▶ _EXERCISE REQUIREMENTS_
1. Please rewrite the article on responsible sourcing, starting with "Responsible sourcing is" and going on through "more reputational risk.", with "analyst" in place of "consultant".
2. Extend the article on responsible sourcing past its final sentence.

▶ _SELECTED EXCERPT_
-*-
The incessant search for low production costs, including cheap labour, is reaching its end, as businesses realise responsibility has a price

Whether we call them late-developing nations, less developed nations, or frontier economies, the places in the world with (relatively) low labour costs and rich supplies of workers and resources hold both promise and peril for brands wanting to source responsibly.

Responsible sourcing is no easy feat, especially when big brands shift to the least developed nations of the world such as Myanmar, Cambodia, Vietnam, Ethiopia and Pakistan, among others. On the business side are considerations of lowering costs, and having a flexible, nimble, and, as one consultant described it, “protean” supply chain. On the ethics/sustainability side there is risk, risk, and more reputational risk.

Nations such as Myanmar and Ethiopia, while attracting interest and investment from big companies, simultaneously have varying degrees of unstable political conditions, human rights violations, child labour concerns, corruption issues, and, on the operational side, lack of infrastructure and uncertain power supplies. Burma is a prime example of the instability problem – while the country has been “open for business” since 2011, and seen a flood of company interest, government reforms have stalled, and the county is even seen to be regressing in terms of human-rights abuses.

Global retail sectors – fast fashion and footwear, processed food, personal hygiene, computer electronics, to name a few – are now searching for “the next China”. Footwear sourcing, for example, has begun to migrate rapidly south from China to Vietnam. Yet, these big brands, chasing this mythical next China to find the lower wages that once were China’s asset, are also feeling pressure and taking steps to source responsibly, which entails establishing systems that inevitably raise wages.

“We’ve been thinking a lot about the newer, frontier markets,” says Rosey Hurst, chief executive of Impactt, a consultancy specialising in improving livelihoods across supply chains. “Of course we want to try and avoid the issues that have come up in the past to have companies be far more socially beneficial for the countries that they are entering.”

At the same time Hurst says her organisation doesn’t want to stymie brands moving into least developed nations. “I want brands to continue going into places such as Ethiopia and Myanmar,” she says. “International trade has done more than any other mechanism to continue lifting people out of poverty.”
-*-
▶ _DATA SHOWN_
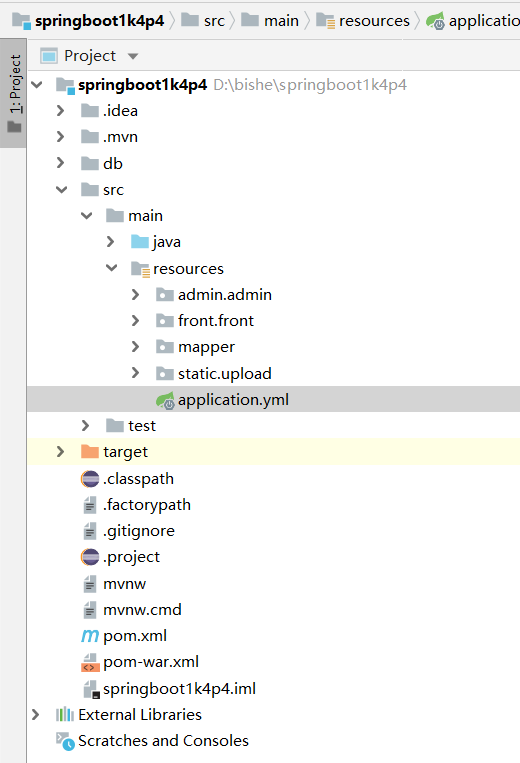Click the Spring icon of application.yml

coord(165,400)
-*-
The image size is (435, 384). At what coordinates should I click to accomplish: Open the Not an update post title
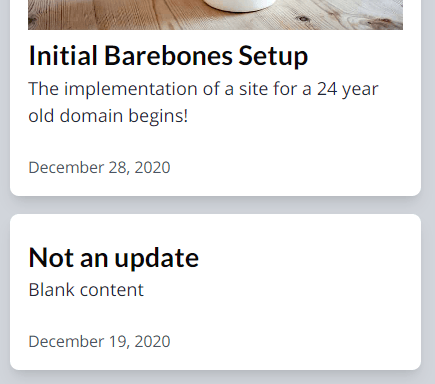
-*-
▶ _EXPECTED RESPONSES_
1.
Responsible sourcing is no easy feat, especially when big brands shift to the least developed nations of the world such as Myanmar, Cambodia, Vietnam, Ethiopia and Pakistan, among others. On the business side are considerations of lowering costs, and having a flexible, nimble, and, as one analyst described it, “protean” supply chain. On the ethics/sustainability side there is risk, risk, and more reputational risk.

2.
But do the reputational risks outweigh improvements to the bottom line? That’s a key question that will only be answered over time. What can be determined is that the big brands – H&M, Gap, Primark, Tesco, Marks & Spencer – are developing supply chains in these economies slowly and even gingerly, but steadily, in order to reap benefits while minimising the risks.

First, know the risks

To source in a new country will always entail risk, and the promise of rewards. The first step is to clearly identify the risks, according to Sydney-based Andrea Spencer-Cooke of the global consulting group OneStone Advisors. That requires the right third-party risk assessment tool – Maplecroft, DIHR, and Transparency International’s Corruption Perceptions Index are some of the options – and to have a firm handle on materiality to understand the key company-specific risks.

“A major challenge,” says Spencer-Cooke, “is that companies often have to work through third parties or agents, so doing really good due diligence and setting up clear policies and guidelines for ethical behaviour are critical – not doing so opens you up to liability in relation to UK and US anti-corruption legislation, which has global reach.”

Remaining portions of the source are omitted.